How often you drive your car during college depends on where you’re living. Some students drive to and from campus, while others simply have to walk from the dorms to class, saving the car for extracurricular activities. Whichever way you use your car at school, there’s one key commonality: You need to be aware of the maintenance your car requires, such as replacing tires. If you don’t keep an eye on your tires well enough, you run the risk of damaging your car and experiencing a blowout. However, if you can see the signs you need to buy new tires, then you can maintain a safe, functioning car on and around campus.
Your Tires Have Gone Bald
Yes, even your tires can go bald. If you look at your tire, you’ll see ridges that stretch around it, which are “treads.” Your treads can endure a lot of damage over time—so much so that after enough time, you may notice that instead of being covered in treads, your tires look smooth. This is what’s known as a bald tire, and it’s incredibly dangerous to drive on.
No treads mean that your car won’t brake as well, and your overall vehicle control will significantly drop. There are many dangers that worn tires bring to a car and its driver, which is why you must fix them immediately.
Your Tires Exceed Their Tread Wear Warranty
Your car tires have what’s known as “tread wear warranty,” which maps out a guaranteed lifespan of your tires. It’s information you need to have when buying your car, but if you have a car that’s been passed down by a family member, see if they have this information. Even if your tires seem fine, you should take them in and replace them after they’ve been on your car beyond the tread wear warranty date.
Your Tires Develop Cracks, Punctures, or Bulges
The most obvious signs you need to buy new tires are cracks, punctures, and bulges. The dangers of driving with these hazards should be self-explanatory, such as blowouts and loss of control, as well as potential damage to the car beyond the tires. If you see any damage like this on your tire, take your car in immediately to have all of your tires replaced. It’s understandable to only want to replace the broken tire, but you should replace them all to ensure consistent wear and performance.

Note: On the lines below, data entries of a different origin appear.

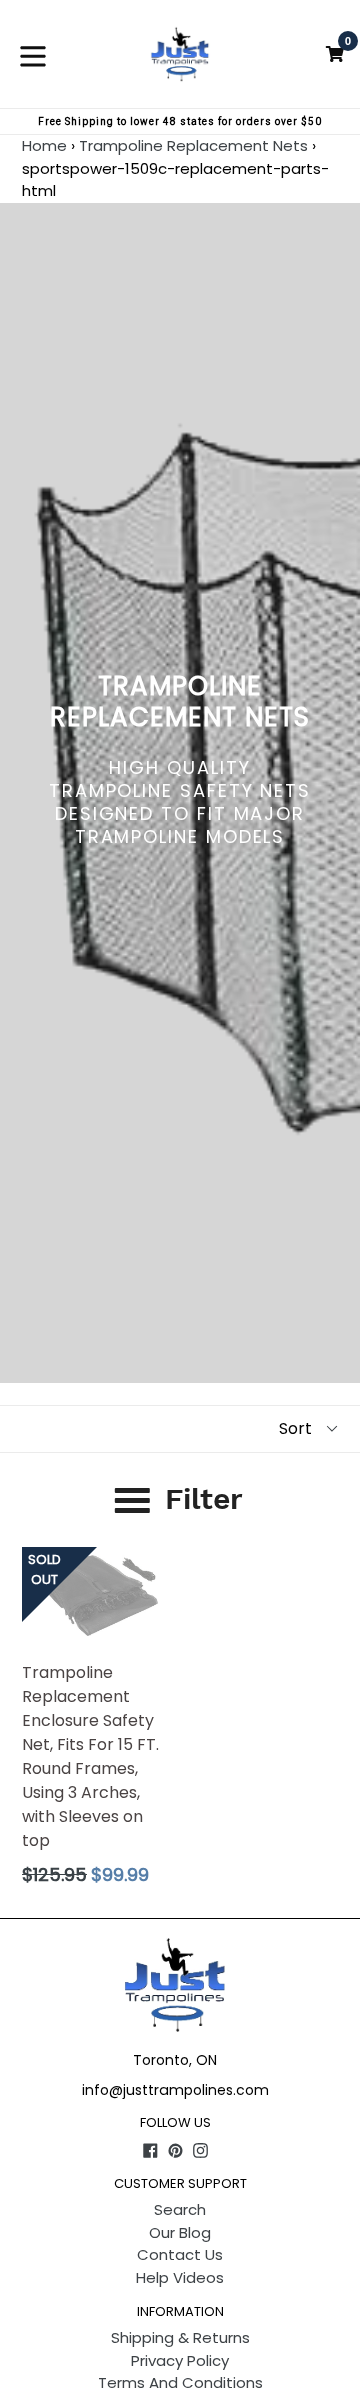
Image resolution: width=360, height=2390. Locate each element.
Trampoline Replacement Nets (193, 145)
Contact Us (180, 2254)
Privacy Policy (180, 2360)
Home (44, 145)
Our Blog (180, 2232)
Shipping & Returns (180, 2337)
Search (180, 2209)
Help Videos (180, 2277)
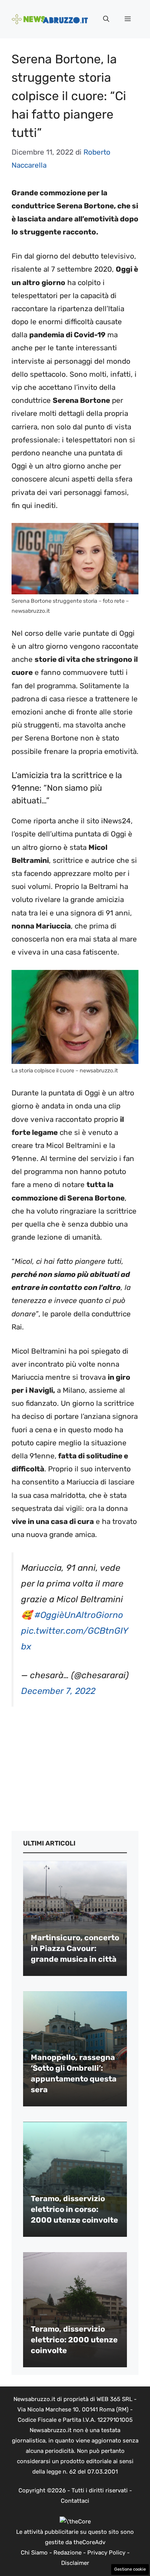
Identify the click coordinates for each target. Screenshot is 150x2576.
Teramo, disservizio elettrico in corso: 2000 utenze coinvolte (74, 2209)
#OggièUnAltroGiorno (78, 1615)
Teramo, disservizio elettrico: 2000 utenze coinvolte (74, 2339)
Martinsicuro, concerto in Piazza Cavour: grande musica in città (75, 1948)
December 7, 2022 (58, 1691)
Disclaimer (75, 2563)
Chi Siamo (34, 2552)
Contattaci (75, 2500)
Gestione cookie (130, 2569)
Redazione (67, 2552)
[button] (106, 19)
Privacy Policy (106, 2552)
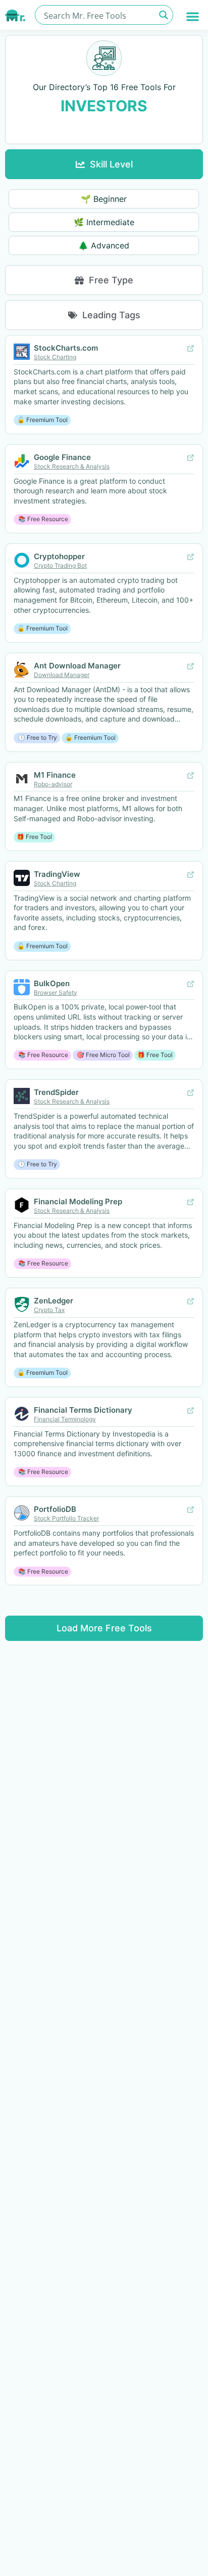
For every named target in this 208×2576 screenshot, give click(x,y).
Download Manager (61, 675)
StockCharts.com (66, 348)
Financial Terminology (65, 1419)
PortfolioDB (55, 1509)
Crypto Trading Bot (60, 565)
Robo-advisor (53, 784)
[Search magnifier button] (163, 15)
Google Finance (62, 457)
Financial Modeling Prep (78, 1201)
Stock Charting (55, 357)
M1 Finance (55, 775)
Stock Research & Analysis (72, 466)
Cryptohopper (59, 556)
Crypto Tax (49, 1310)
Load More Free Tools (104, 1628)
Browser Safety (55, 992)
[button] (193, 16)
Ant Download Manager (77, 665)
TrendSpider (56, 1092)
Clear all (104, 128)
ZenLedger (53, 1300)
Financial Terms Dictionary (83, 1410)
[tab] (104, 164)
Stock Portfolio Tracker (66, 1518)
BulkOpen (52, 983)
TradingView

Car maintenance isn’t always a fun activity, but it’s a necessary part of keeping your car useful and, most importantly, safe. These rules for replacing tires are key guidelines that all drivers should abide by. Even if you rarely use your car during the school week and primarily drive on the weekends, you can’t assume you’re exempt from this maintenance. As long as you stay on schedule with your tire upkeep, the process of doing it will become a breeze.